A’bel, n. (A’dubak ; dipo A’taru), deep mire; mud ; bog ; soft ground ; slough (বিল) কৃত্তিকমিন। লোগো কৃত্তিকমিন।

A’belati, n. (a-chi gipok), clay ; china clay. (বিল) আচিকমিন। চীনা কালি।

A’ben, n. (A’ara ; ro’onggi a’n), loam ; soft earth ; stoneless earth, (বিল) পলন; কৃত্তিকমিন।

A’bang, n. (A-chik songi salgpengi jo don gipa A-chick hende). Garos living in the southe rn portion of the Garo land ; A’bang aro. the region where A’bang man lives. (বিল) নাবি ভাষার পক্ষে শাস কবা চীনা ভাষার সম। তাদের মা।

Abet, n. (kori ; betbetgipa ; agandipetgipa), a talkative man ; an evil. -a. garrulous; talkative (বিল) কথা প্রকাশ করেন। (বিল) ক্ষতিকারক। n. Abet-Rangge, an evil spirit হালি নিদাশী। adv. abetabet, (jingring). repeatedly ; frequently ; unnecessarily. (বিল) চীনা চীনা অপরাধ।

Abi, n. (abitang abigipa) an elder sister ; my elder sister ; (বিল) কথা। কথা কথা ano-abi. (noabi), sister ; কথা কথা nouab, a cousin sister. নুবো বা কন্যার আনুগত্য।

A’bibia, n. (a’ani biba ; a’oso), bad smell, that emits from the decomposed matter in earth ; atmosphere, (বিল) দাঁতি ধার বলিয়া দেয়। পুরুষ কথা মারু।

A’bibak, n. (a’banak ; a’ganguri), the north or south pole. (বিল) উত্তর বা দক্ষিণ দেয়।

A’bibol, n. (a’bima), the globe ; the Earth ; the World ; a ballshaped object ; (বিল) লোকাধি পৃথিবী ; পৃথিবী পৃথিবী।

A’bibrom, n. (a’ba a’gilsakai ga’brong), the exis of the Earth. (বিল) পৃথিবী অফ।

A’birding, n. (a’anding ; a’rikging ; a’ginda reng), ridge ; range. ডাব। (বিল) ফায়র আদিন।

Abigipa, n. (abi ; abitang, an elder sister ; my elder sister. (বিল) কথা কথা।

A’ibka, (a’-bi-ka), n. (a’galbang a’knings the heart of the Earth. (বিল) পৃথিবীর পৃথিবী।

Abilik, n. (bilik jatsa), a genus of bean. (বিল) পৃথিবী অফ।

Abim, n. (jongdanggap jatsa), a kind of worm, that can roll itself into a ball. (বিল) সাত সাত। পুরুষ পুরুষ। এতেব পুরুষ।

There are still problems, of course. Looks like the Bengali-script output is not very reliable—in the last line, for example, the output seems to be a very poor match for what’s in the image.
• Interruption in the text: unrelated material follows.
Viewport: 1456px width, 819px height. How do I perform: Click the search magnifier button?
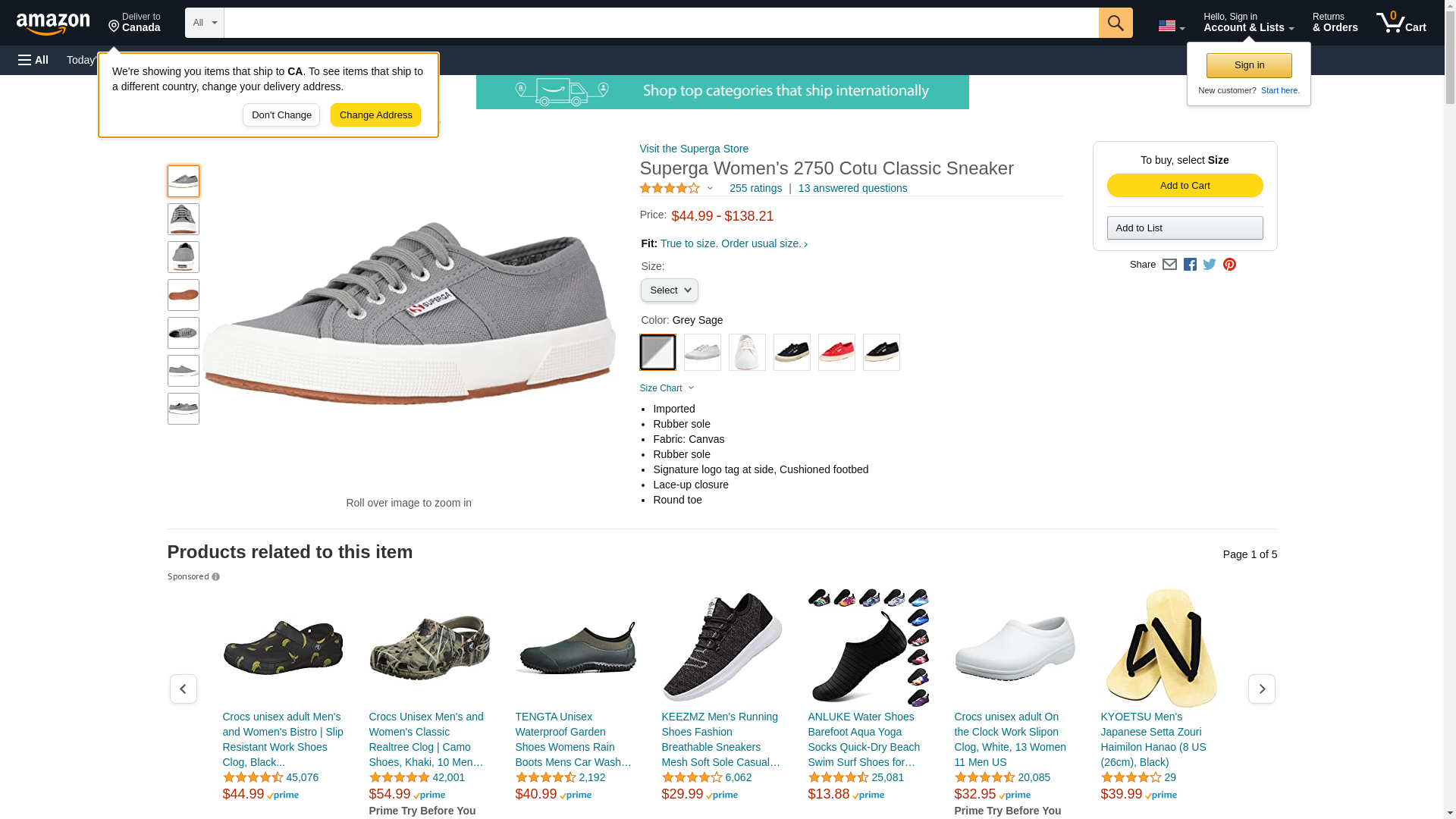[1116, 23]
cbowern · March 1, 2025, 12:51pm

Thanks! I’m looking forward to trying this. I tried some (what I thought was straightforward) material with ChatGPT and it was laughably disastrous

fauxneticien · March 4, 2025, 5:06am

@lgessler — any interest in demoing this for March tinker Zoom?

lgessler · March 4, 2025, 3:59pm

sure, would love to!

larp · March 4, 2025, 5:26pm

It attempts to OCR tables, which is pretty impressive.

IXF 1. Agemmay

Isekkilen n tmaziyt d wi :

asekkil	isem-is	tifinay	amek inţeq	amedya
a	a (ney : ayra)	Φ	a	aman
b	ba		b	bib
c	ca	če	ch	bru
d	yeč	d	tch	amcic
d	da	dh	d	ečč
e	đar		dadda	dadda
f	ilem		adar	adar
g	fa		els	eler
gw	gaw		argaz	argaz
ġ	yeğ		gma	gma
y	γar		agwad	agwad
h	ha		egğ	egğ
h	him		iyi	iyi
i	i (ney : iγri)		hud	hud
j	ja		imi	imi
k	ka		ajenjar	ajenjar
			rki	rki

Tamasheq has 33 consonants, featuring six manners of articulation and eight places of articulation. There are no non-pulmonic consonants. The consonants are detailed in the table below.[4]:23

	Labial	Alveolar	Palato-alveolar	Velar	Uvular	Pharyngeal
		plain	pharyngealized
Plosive
voiceless	(p)	t	tf	k	(q)	(?)
voiced	b	d	dj	gi	g
Fricative
voiceless	f	s	s̈	χ	(n)	h
voiced	z	z̛	ž̛	k̚	(…)
Nasal		m	n
Liquid			l
rhotic			r
Approximant		w	j

lgessler · March 6, 2025, 11:01pm

Another OCR drop! Mistral OCR | Mistral AI

skalyan · October 25, 2025, 8:04am

Just came across this newer OCR model, which claims to support 90+ languages: GitHub - datalab-to/surya: OCR, layout analysis, reading order, table recognition in 90+ languages . Haven’t tried it myself.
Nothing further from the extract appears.